— DATASET ENTRIES —
· · ·
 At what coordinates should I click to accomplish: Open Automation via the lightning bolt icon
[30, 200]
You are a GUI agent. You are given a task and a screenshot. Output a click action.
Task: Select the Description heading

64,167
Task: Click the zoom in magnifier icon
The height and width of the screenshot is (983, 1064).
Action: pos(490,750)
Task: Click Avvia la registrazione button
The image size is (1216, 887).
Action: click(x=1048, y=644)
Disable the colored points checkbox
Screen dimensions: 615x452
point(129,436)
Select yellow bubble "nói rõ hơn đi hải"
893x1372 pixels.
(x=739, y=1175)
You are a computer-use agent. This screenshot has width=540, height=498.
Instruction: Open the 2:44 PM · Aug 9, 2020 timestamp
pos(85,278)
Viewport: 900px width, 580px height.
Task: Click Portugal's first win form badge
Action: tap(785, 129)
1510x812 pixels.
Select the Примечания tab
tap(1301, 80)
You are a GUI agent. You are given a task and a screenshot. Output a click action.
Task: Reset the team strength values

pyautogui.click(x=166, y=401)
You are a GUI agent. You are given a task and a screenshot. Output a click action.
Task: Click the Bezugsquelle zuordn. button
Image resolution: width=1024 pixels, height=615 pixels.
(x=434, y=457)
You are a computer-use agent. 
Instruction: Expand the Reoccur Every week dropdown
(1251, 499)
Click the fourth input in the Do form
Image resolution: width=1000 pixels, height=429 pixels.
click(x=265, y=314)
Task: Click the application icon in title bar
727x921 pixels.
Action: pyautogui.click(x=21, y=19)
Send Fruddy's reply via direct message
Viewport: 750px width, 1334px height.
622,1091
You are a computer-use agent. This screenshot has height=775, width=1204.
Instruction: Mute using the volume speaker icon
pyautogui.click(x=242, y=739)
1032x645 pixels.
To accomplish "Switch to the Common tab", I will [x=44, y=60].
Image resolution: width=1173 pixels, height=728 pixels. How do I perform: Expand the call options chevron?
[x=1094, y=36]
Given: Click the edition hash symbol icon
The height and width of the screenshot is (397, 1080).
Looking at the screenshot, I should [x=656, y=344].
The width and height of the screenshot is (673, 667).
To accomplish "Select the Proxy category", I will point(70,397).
· · ·
— WHAT THE TASK REQUIRES —
Duplicate the listing above line for line.

— OUTPUT BELOW —
 At what coordinates should I click to accomplish: Open Automation via the lightning bolt icon
[30, 200]
You are a GUI agent. You are given a task and a screenshot. Output a click action.
Task: Select the Description heading

64,167
Task: Click the zoom in magnifier icon
The height and width of the screenshot is (983, 1064).
Action: pos(490,750)
Task: Click Avvia la registrazione button
The image size is (1216, 887).
Action: click(x=1048, y=644)
Disable the colored points checkbox
Screen dimensions: 615x452
point(129,436)
Select yellow bubble "nói rõ hơn đi hải"
893x1372 pixels.
(x=739, y=1175)
You are a computer-use agent. This screenshot has width=540, height=498.
Instruction: Open the 2:44 PM · Aug 9, 2020 timestamp
pos(85,278)
Viewport: 900px width, 580px height.
Task: Click Portugal's first win form badge
Action: tap(785, 129)
1510x812 pixels.
Select the Примечания tab
tap(1301, 80)
You are a GUI agent. You are given a task and a screenshot. Output a click action.
Task: Reset the team strength values

pyautogui.click(x=166, y=401)
You are a GUI agent. You are given a task and a screenshot. Output a click action.
Task: Click the Bezugsquelle zuordn. button
Image resolution: width=1024 pixels, height=615 pixels.
(x=434, y=457)
You are a computer-use agent. 
Instruction: Expand the Reoccur Every week dropdown
(1251, 499)
Click the fourth input in the Do form
Image resolution: width=1000 pixels, height=429 pixels.
click(x=265, y=314)
Task: Click the application icon in title bar
727x921 pixels.
Action: pyautogui.click(x=21, y=19)
Send Fruddy's reply via direct message
Viewport: 750px width, 1334px height.
622,1091
You are a computer-use agent. This screenshot has height=775, width=1204.
Instruction: Mute using the volume speaker icon
pyautogui.click(x=242, y=739)
1032x645 pixels.
To accomplish "Switch to the Common tab", I will [x=44, y=60].
Image resolution: width=1173 pixels, height=728 pixels. How do I perform: Expand the call options chevron?
[x=1094, y=36]
Given: Click the edition hash symbol icon
The height and width of the screenshot is (397, 1080).
Looking at the screenshot, I should [x=656, y=344].
The width and height of the screenshot is (673, 667).
To accomplish "Select the Proxy category", I will point(70,397).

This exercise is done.